### Fragmento del documento

□ □ □ □ □

El embarazo, más aún el primerizo, conlleva un miedo inherente: algo crece en el interior de tu cuerpo, algo que aunque sea íntimo también es desconocido, ajeno a uno mismo. No se sabe si la cosa va bien o mal, si el bebé se está desarrollando con normalidad, si es niño o niña... u otra cosa. La mujer solamente puede estar atenta a las señales de su propio cuerpo y aferrarse a la esperanza; y estos son los miedos que invoca el autor en el libro, porque el miedo siempre surge de lo ignoto, y alojar lo desconocido dentro uno mismo tiene que ser por fuerza el peor de los miedos. ¿No? Bueno, no sé, a ver si alguna fémina se anima a corroborarlo (o desmentirlo) en algún comentario, porque yo de esto no entiendo.

Por lo demás, destacar dos últimas cosas sobre este libro. Lo primero es el título, una cuestión sencillamente indignante. Jamás he visto a un traductor meter tanto la pata como el genio (no sé quién sería, supongo que debe andar escondido debajo de las piedras) que tradujo Rosemary’s baby por La semilla del Diablo. Menuda forma de cargarse un final antes de empezar. Lo otro, y por hacer justicia y no acabar la reseña de este gran libro de mal humor, es decir que esta obra forma, junto a El exorcista y La profecía, la santísima trinidad (sí, es una contraposición hecha a posta) de las historias de terror centradas en la figura del diablo; de estas dos, El exorcista es la novela de terror moderno que más miedo me ha hecho pasar nunca. Tan imprescindible, o incluso más, que La semilla del diablo (sic.) Os lo dice un ateo irredento.

Que Dios os coja confesados.

martes, 26 de junio de 2007

Lois McMaster Bujold: El aprendiz de guerrero

Tengo que admitir que comencé este libro con reticencias. Nunca me han entusiasmado las space operas ligeras, supongo que porque pecan de banalidad y en muchos casos se olvidan casi por completo de la parte de ciencia que hay en la ciencia-ficción. Aquí lo importante no es la exploración del ser humano, del conocimiento o del universo, si no la pura y simple diversión en forma de novela de aventuras. Puede tratarse de un western espacial o una historia de piratas espaciales: no hay nada de novedoso en ello, solamente el calificativo de “espacial”. Y a estas alturas, por supuesto, ni eso.

□ □ □ □ □

### Registros
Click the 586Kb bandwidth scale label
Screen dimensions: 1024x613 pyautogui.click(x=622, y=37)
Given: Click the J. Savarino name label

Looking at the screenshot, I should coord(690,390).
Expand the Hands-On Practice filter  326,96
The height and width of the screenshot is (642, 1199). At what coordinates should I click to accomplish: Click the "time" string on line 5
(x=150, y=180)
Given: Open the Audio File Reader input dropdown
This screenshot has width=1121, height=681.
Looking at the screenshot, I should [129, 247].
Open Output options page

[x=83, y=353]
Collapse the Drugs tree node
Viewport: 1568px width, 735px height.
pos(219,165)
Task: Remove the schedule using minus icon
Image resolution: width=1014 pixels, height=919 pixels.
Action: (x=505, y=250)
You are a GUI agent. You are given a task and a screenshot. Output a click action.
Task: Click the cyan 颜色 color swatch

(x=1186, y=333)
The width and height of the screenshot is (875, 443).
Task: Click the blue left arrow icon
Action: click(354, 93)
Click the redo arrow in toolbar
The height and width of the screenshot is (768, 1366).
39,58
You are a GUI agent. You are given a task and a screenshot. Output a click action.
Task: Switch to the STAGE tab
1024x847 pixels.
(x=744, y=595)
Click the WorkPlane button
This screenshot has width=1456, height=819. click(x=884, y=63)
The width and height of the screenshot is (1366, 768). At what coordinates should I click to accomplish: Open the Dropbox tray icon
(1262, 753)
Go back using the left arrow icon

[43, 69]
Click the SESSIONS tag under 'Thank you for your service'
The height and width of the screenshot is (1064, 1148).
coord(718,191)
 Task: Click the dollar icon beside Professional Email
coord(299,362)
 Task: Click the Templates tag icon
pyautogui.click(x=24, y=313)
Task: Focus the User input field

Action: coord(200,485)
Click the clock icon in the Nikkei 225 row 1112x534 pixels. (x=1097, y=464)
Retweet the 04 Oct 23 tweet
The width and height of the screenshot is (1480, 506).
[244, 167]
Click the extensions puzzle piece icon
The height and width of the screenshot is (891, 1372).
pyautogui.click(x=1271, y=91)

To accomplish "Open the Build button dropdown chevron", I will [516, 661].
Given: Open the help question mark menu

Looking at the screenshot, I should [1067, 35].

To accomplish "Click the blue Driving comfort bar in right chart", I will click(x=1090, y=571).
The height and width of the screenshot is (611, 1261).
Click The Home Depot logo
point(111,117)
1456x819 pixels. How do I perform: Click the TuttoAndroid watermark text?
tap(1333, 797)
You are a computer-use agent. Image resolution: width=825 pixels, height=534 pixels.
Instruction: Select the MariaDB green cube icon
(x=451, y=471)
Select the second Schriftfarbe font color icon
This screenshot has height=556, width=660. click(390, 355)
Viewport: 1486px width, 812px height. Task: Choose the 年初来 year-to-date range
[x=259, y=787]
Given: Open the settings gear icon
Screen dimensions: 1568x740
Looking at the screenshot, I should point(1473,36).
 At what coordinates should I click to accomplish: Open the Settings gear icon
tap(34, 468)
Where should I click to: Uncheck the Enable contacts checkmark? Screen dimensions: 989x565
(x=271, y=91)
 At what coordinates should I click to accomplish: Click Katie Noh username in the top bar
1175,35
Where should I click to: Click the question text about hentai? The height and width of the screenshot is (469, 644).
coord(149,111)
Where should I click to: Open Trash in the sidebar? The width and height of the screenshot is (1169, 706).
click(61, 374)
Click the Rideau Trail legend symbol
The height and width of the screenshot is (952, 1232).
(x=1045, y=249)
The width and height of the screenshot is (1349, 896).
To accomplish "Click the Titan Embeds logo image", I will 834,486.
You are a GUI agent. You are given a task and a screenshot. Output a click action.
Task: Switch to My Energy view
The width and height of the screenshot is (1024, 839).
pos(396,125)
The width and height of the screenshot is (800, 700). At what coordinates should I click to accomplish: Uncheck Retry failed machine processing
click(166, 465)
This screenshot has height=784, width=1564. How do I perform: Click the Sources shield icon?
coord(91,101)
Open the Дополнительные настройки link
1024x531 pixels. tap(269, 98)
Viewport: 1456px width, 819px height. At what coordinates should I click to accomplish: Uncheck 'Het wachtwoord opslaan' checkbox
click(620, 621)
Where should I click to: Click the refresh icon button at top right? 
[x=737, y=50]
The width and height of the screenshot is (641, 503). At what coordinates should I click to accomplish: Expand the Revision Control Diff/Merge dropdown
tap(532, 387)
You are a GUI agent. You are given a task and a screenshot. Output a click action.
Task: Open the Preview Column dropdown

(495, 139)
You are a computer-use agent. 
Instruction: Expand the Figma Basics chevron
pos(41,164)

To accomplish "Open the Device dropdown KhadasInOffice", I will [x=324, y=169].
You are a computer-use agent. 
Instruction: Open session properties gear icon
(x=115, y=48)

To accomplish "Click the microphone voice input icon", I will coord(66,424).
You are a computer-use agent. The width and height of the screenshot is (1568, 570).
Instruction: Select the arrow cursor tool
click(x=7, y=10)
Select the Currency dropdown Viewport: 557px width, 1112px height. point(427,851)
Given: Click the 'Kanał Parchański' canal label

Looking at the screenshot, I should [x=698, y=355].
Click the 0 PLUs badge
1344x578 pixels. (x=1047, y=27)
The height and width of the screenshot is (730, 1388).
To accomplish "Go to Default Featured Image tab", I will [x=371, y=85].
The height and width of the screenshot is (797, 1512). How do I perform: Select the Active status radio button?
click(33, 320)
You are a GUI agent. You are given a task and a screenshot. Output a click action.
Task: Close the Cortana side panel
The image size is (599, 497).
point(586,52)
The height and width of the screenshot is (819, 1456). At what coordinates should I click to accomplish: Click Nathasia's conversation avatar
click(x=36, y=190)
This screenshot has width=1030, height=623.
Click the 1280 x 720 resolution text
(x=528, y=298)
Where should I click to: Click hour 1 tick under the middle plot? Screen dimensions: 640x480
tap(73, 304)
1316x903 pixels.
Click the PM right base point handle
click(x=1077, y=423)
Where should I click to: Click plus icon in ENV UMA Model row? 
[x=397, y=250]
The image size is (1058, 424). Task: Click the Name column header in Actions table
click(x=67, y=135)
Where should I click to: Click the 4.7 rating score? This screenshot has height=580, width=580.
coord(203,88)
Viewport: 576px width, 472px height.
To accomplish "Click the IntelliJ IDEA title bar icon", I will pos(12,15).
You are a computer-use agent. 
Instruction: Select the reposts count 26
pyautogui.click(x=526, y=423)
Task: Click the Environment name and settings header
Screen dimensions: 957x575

□ □ □ □ □

### Consigna 1
Indica si cada una de estas afirmaciones coincide con el fragmento del documento. Para cada una, responde sí o no y cita textualmente las palabras del fragmento que lo deciden.
(a) Quien escribe considera El exorcista la novela de terror moderno que más miedo le ha hecho pasar.
(b) Quien escribe valora como acertada la traducción del título Rosemary’s baby.
(c) Quien escribe siempre ha sentido entusiasmo por las space operas ligeras.
### Consigna 2
Enumera todos los títulos de libros que se mencionan en el fragmento del documento, incluido el título original en inglés.
Los registros no intervienen en este ejercicio.

### Solución desarrollada 1
(a) Sí: "El exorcista es la novela de terror moderno que más miedo me ha hecho pasar nunca".
(b) No: "Jamás he visto a un traductor meter tanto la pata como el genio (no sé quién sería, supongo que debe andar escondido debajo de las piedras) que tradujo Rosemary’s baby por La semilla del Diablo".
(c) No: "Nunca me han entusiasmado las space operas ligeras".

### Solución desarrollada 2
- Rosemary’s baby
- La semilla del Diablo
- El exorcista
- La profecía
- El aprendiz de guerrero